Without the pictures, restate all of the data below word for word.

(Dataset begins)

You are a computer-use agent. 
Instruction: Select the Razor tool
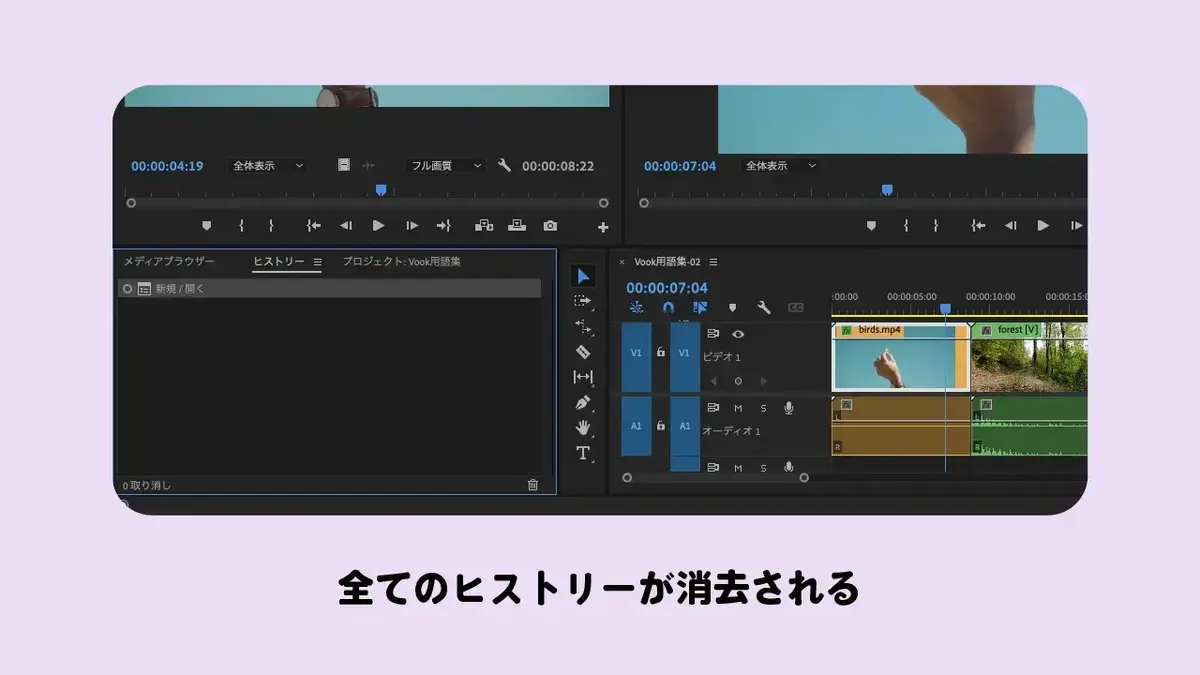pyautogui.click(x=583, y=352)
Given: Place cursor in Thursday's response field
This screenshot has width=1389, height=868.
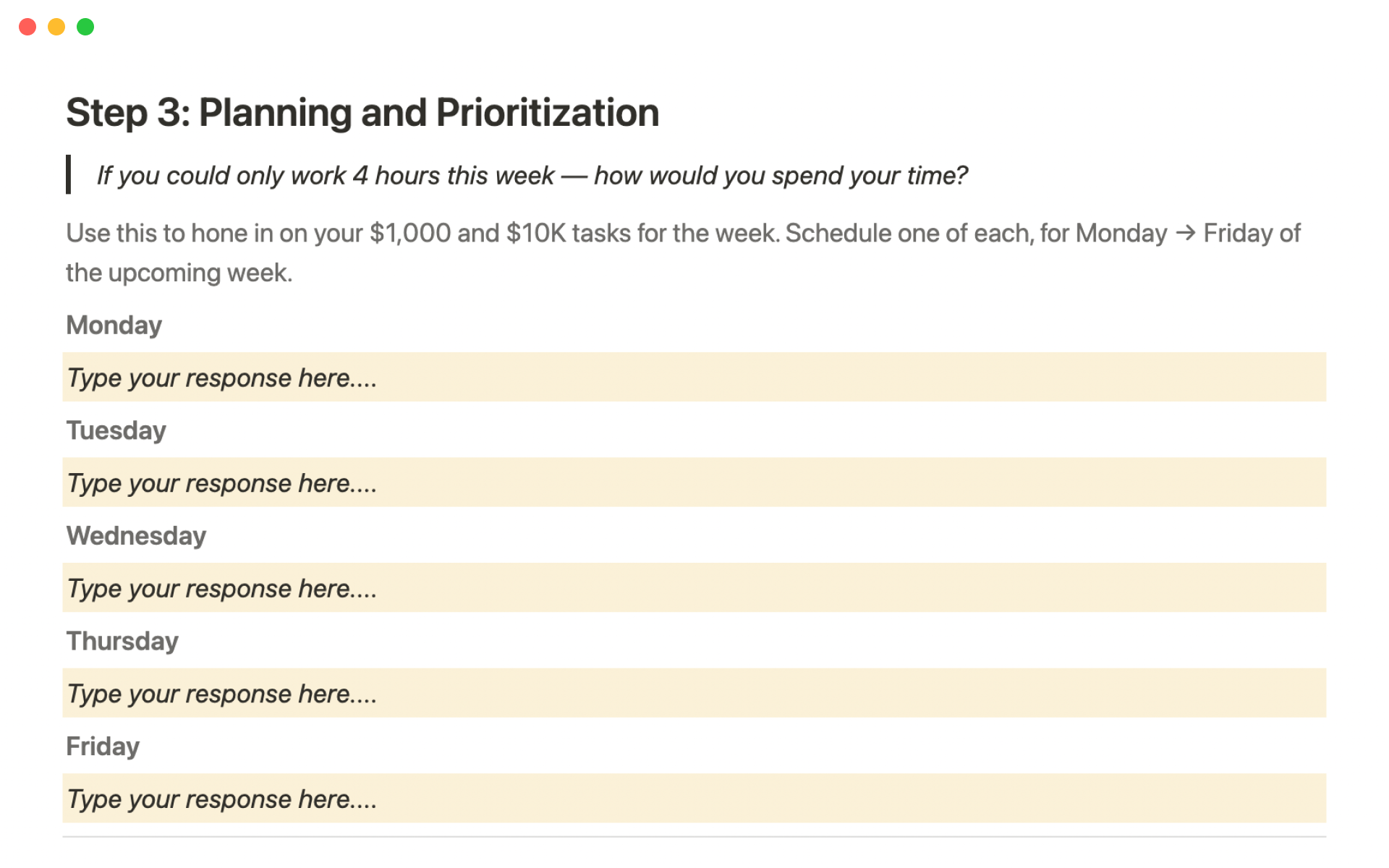Looking at the screenshot, I should 693,694.
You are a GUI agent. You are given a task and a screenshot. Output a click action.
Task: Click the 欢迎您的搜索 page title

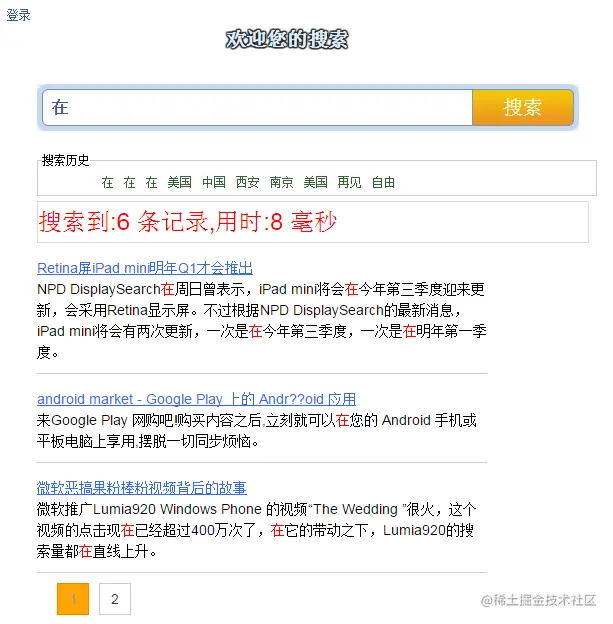pos(287,39)
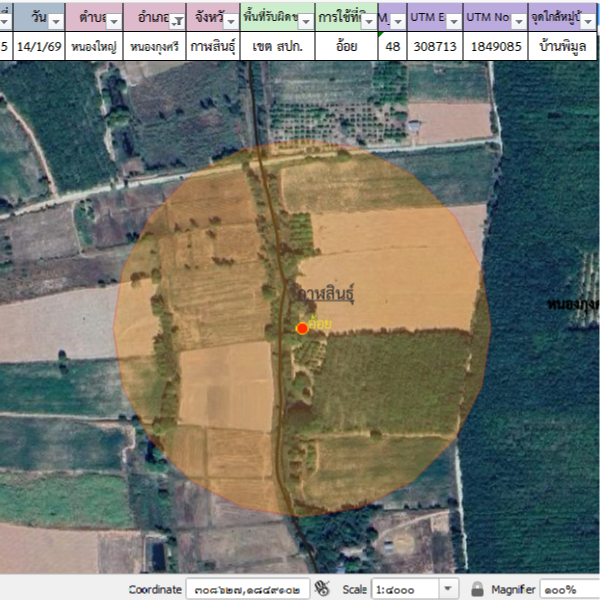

(Dataset ends)

Answer to the problem ::
You are a computer-use agent. 
Instruction: Select the Razor tool
pyautogui.click(x=583, y=352)
Given: Place cursor in Thursday's response field
This screenshot has width=1389, height=868.
Looking at the screenshot, I should 693,694.
You are a GUI agent. You are given a task and a screenshot. Output a click action.
Task: Click the 欢迎您的搜索 page title

pos(287,39)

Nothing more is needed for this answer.